__Data__
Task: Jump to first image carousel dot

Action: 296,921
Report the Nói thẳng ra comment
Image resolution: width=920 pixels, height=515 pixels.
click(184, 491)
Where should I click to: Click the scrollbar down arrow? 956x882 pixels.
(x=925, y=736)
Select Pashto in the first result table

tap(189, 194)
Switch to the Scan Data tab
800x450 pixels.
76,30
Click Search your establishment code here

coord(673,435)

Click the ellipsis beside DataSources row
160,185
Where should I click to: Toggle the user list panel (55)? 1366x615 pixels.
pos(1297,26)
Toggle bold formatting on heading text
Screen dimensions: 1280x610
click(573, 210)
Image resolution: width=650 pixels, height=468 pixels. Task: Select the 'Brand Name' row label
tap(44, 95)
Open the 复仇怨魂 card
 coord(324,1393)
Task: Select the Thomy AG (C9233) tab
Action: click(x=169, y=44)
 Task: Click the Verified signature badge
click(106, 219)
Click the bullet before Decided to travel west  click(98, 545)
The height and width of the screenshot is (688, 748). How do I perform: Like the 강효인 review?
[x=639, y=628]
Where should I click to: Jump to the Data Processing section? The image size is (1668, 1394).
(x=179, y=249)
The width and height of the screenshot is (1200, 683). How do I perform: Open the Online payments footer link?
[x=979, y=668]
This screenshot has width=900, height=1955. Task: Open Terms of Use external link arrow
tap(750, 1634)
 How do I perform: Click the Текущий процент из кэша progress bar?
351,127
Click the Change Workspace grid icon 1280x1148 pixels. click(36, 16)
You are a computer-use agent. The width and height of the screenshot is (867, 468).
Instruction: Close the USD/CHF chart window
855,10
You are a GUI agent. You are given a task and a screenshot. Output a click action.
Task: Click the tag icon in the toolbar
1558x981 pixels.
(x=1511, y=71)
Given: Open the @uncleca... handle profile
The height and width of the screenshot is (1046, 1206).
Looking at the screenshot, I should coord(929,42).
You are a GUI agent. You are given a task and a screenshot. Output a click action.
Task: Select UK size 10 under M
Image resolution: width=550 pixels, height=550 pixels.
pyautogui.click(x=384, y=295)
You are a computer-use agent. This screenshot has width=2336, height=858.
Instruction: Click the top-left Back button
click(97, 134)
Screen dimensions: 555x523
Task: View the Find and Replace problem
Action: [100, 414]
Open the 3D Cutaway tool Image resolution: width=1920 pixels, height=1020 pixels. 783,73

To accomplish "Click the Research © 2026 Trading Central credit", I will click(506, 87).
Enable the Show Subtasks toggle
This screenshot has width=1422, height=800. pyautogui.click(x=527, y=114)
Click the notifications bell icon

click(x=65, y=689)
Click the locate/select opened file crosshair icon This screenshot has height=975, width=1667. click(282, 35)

__Task to complete__
Repeat everything in the listing above exactly.

__Problem solution__
Task: Jump to first image carousel dot

Action: 296,921
Report the Nói thẳng ra comment
Image resolution: width=920 pixels, height=515 pixels.
click(184, 491)
Where should I click to: Click the scrollbar down arrow? 956x882 pixels.
(x=925, y=736)
Select Pashto in the first result table

tap(189, 194)
Switch to the Scan Data tab
800x450 pixels.
76,30
Click Search your establishment code here

coord(673,435)

Click the ellipsis beside DataSources row
160,185
Where should I click to: Toggle the user list panel (55)? 1366x615 pixels.
pos(1297,26)
Toggle bold formatting on heading text
Screen dimensions: 1280x610
click(573, 210)
Image resolution: width=650 pixels, height=468 pixels. Task: Select the 'Brand Name' row label
tap(44, 95)
Open the 复仇怨魂 card
 coord(324,1393)
Task: Select the Thomy AG (C9233) tab
Action: click(x=169, y=44)
 Task: Click the Verified signature badge
click(106, 219)
Click the bullet before Decided to travel west  click(98, 545)
The height and width of the screenshot is (688, 748). How do I perform: Like the 강효인 review?
[x=639, y=628]
Where should I click to: Jump to the Data Processing section? The image size is (1668, 1394).
(x=179, y=249)
The width and height of the screenshot is (1200, 683). How do I perform: Open the Online payments footer link?
[x=979, y=668]
This screenshot has width=900, height=1955. Task: Open Terms of Use external link arrow
tap(750, 1634)
 How do I perform: Click the Текущий процент из кэша progress bar?
351,127
Click the Change Workspace grid icon 1280x1148 pixels. click(36, 16)
You are a computer-use agent. The width and height of the screenshot is (867, 468).
Instruction: Close the USD/CHF chart window
855,10
You are a GUI agent. You are given a task and a screenshot. Output a click action.
Task: Click the tag icon in the toolbar
1558x981 pixels.
(x=1511, y=71)
Given: Open the @uncleca... handle profile
The height and width of the screenshot is (1046, 1206).
Looking at the screenshot, I should coord(929,42).
You are a GUI agent. You are given a task and a screenshot. Output a click action.
Task: Select UK size 10 under M
Image resolution: width=550 pixels, height=550 pixels.
pyautogui.click(x=384, y=295)
You are a computer-use agent. This screenshot has width=2336, height=858.
Instruction: Click the top-left Back button
click(97, 134)
Screen dimensions: 555x523
Task: View the Find and Replace problem
Action: [100, 414]
Open the 3D Cutaway tool Image resolution: width=1920 pixels, height=1020 pixels. 783,73

To accomplish "Click the Research © 2026 Trading Central credit", I will click(506, 87).
Enable the Show Subtasks toggle
This screenshot has width=1422, height=800. pyautogui.click(x=527, y=114)
Click the notifications bell icon

click(x=65, y=689)
Click the locate/select opened file crosshair icon This screenshot has height=975, width=1667. click(282, 35)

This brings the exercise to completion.